* **Prompt**
For every entry that follows, return the words exactly and omit any picture.
Data to process START
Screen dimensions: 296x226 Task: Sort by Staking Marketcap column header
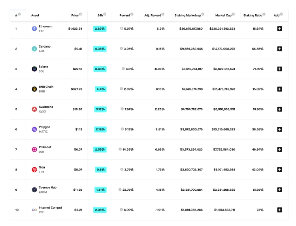188,15
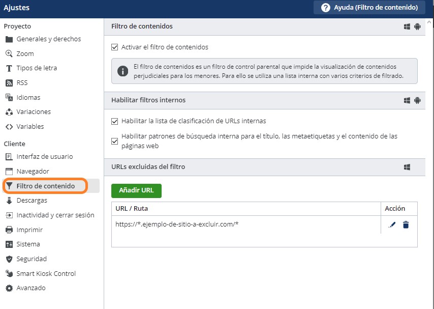Select the Seguridad shield icon
Image resolution: width=434 pixels, height=309 pixels.
(x=9, y=259)
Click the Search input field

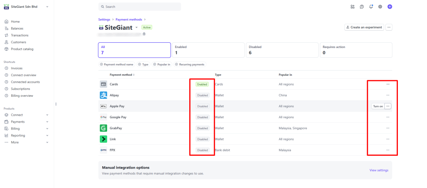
Data to process END
* **Task answer**
Screen dimensions: 296x226 Task: Sort by Staking Marketcap column header
188,15
Select the Seguridad shield icon
Image resolution: width=434 pixels, height=309 pixels.
(x=9, y=259)
Click the Search input field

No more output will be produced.